American dancer and choreographer

Jeanne Ruddy is an American dancer, choreographer, artistic director, educator, writer and founder and collaborator of multiple dance projects. She danced with the Martha Graham Dance Company in New York City and later began the Jeanne Ruddy Dance Company in Philadelphia, Pennsylvania.

== Early life ==
Jeanne Ruddy was born and raised in Miami, Florida. Her dance education began at the Sacred and Contemporary Dance Guild of Miami under the direction of Diana Avery in Miami, Florida 1966–1970, performing in Arts and Holiday Festivals, Coconut Grove Happenings, churches and synagogues, and theaters. Jeanne Ruddy went on to earn her Bachelor of Fine Arts degree from North Carolina School of the Arts. (1971–1973)
She went on to dance with the Martha Graham Dance Company (1976–1986).
She earned her Masters in Arts from New York University, with a concentration in Dance History and Writing (1988–1990).

== Martha Graham Dance Company ==
Jeanne Ruddy was a Principal Dancer with the Martha Graham Company. She performed lead roles in Graham works.
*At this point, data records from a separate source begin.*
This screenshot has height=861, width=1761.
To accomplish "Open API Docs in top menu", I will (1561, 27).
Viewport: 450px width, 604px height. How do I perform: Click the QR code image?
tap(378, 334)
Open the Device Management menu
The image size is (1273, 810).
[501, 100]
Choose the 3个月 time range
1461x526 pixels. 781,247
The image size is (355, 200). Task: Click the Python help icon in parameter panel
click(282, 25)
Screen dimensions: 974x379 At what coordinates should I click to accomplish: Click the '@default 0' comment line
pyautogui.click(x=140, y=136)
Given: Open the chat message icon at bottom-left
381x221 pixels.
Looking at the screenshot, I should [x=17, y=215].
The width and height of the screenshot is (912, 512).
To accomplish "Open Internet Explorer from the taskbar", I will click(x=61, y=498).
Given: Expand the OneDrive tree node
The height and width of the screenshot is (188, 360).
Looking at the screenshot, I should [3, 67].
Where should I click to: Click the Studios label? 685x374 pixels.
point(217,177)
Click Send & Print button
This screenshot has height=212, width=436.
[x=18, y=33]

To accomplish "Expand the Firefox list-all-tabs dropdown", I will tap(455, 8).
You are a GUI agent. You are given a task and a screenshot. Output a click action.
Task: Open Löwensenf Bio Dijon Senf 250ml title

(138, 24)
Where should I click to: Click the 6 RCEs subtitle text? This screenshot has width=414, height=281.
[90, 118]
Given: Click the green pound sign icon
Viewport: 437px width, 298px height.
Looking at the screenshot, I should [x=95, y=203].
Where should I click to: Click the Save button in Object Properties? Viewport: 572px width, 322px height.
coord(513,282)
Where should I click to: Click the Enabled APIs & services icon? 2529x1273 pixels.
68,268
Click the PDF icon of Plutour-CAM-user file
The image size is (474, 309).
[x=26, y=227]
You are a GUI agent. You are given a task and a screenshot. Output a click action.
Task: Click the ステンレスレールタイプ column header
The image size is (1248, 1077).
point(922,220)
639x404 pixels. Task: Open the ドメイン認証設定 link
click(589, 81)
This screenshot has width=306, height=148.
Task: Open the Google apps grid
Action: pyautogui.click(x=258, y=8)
In Andromache's Lament her performance was reviewed "Jeanne Ruddy and Jean-Louis Morin made Andromache and Hector attractive young people in Andromache's Lament. Miss Ruddy even looked as poised and glamorous as a fashion model at the start of the piece." Flute of Pan, Diversion of Angels, Deaths and Entrances, Seraphic Dialogue, Clyemnestra, Cortege of Eagles, Embattled Garden, Herodiade and Appalachian Spring. In the Cave of the Heart Ruddy danced in the role of The Chorus, which was reviewed as having been "danced with compellingly troubled warmth and delicacy by Jeanne Ruddy."

In a letter to the editor Ruddy described what it was to dance for Martha Graham, "To live as a dancer in her company was to suspend oneself from an everyday reality – she demanded total commitment, complete discipline."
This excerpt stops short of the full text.